I was going to the Grand Central School of Art, studying under Harvey Dunn, who was a very famous illustrator. Some of the fellows in that class were working for DC at that time, so I knew them there. Every year in the spring, after school was out, Dunn would have a cookout for the students and past students. It was at one of those that [comic artist] Jack Lehti asked me if I’d like to be his inker. I had to ask him what an inker was, because I was in the department store display at that time. He told me and advised me to keep my job while he taught me how to ink. I inked for him for about two or three months, when he told me I could quit my job. From then on, I was into comics; I just fell in the back door.
Lehti helped Paris get hired in DC’s bullpen. The Grand Comics Database said Paris inked and lettered Lehti’s Crimson Avenger in World’s Best Comics #1, Spring 1941; Detective Comics #51, May 1941; Detective Comics #52, June 1941; Detective Comics #53, July 1941; Detective Comics #54, August 1941; Detective Comics #55, September 1941; Detective Comics #57, November 1941; Detective Comics #58, December 1941; Detective Comics #59, January 1942; Detective Comics #60, February 1942; Detective Comics #61, March 1942; Detective Comics #62, April 1942; World’s Finest Comics #5, Spring 1942; Detective Comics #64, June 1942; Detective Comics #65, July 1942; Detective Comics #66, August 1942; Detective Comics #67, September 1942; Detective Comics #68, October 1942; Detective Comics #69, November 1942; Detective Comics #70, December 1942; Detective Comics #71, January 1943; Detective Comics #72, February 1943; Detective Comics #73, March 1943; Detective Comics #74, April 1943; Detective Comics #75, May 1943; Detective Comics #76, June 1943; Detective Comics #77, July 1943; and Detective Comics #78, August 1943.

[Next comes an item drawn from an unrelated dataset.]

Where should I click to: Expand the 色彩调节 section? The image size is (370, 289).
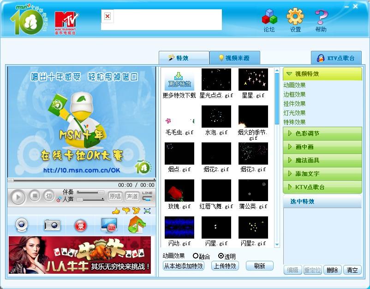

Detective Comics #59, January 1942
Complete story at Four-Color Shadows

In Comics: Between the Panels (1998), had this Paris anecdote about Lehti.
“Jack Lehti was a dogface,” Paris said. “He told me one time that he jumped into a foxhole in France and there was a copy of Detective Comics, with the Crimson Avenger. It gave him a funny damn feeling. Here he is lying out in the middle of nowhere, he might as well be on another planet with shells falling around and dead people and mud and dirt . . . and there’s a copy of a DC comic book. A whole other life flashed through his head.”
In 1943 Paris was called to serve and was classified 4F, not acceptable for service.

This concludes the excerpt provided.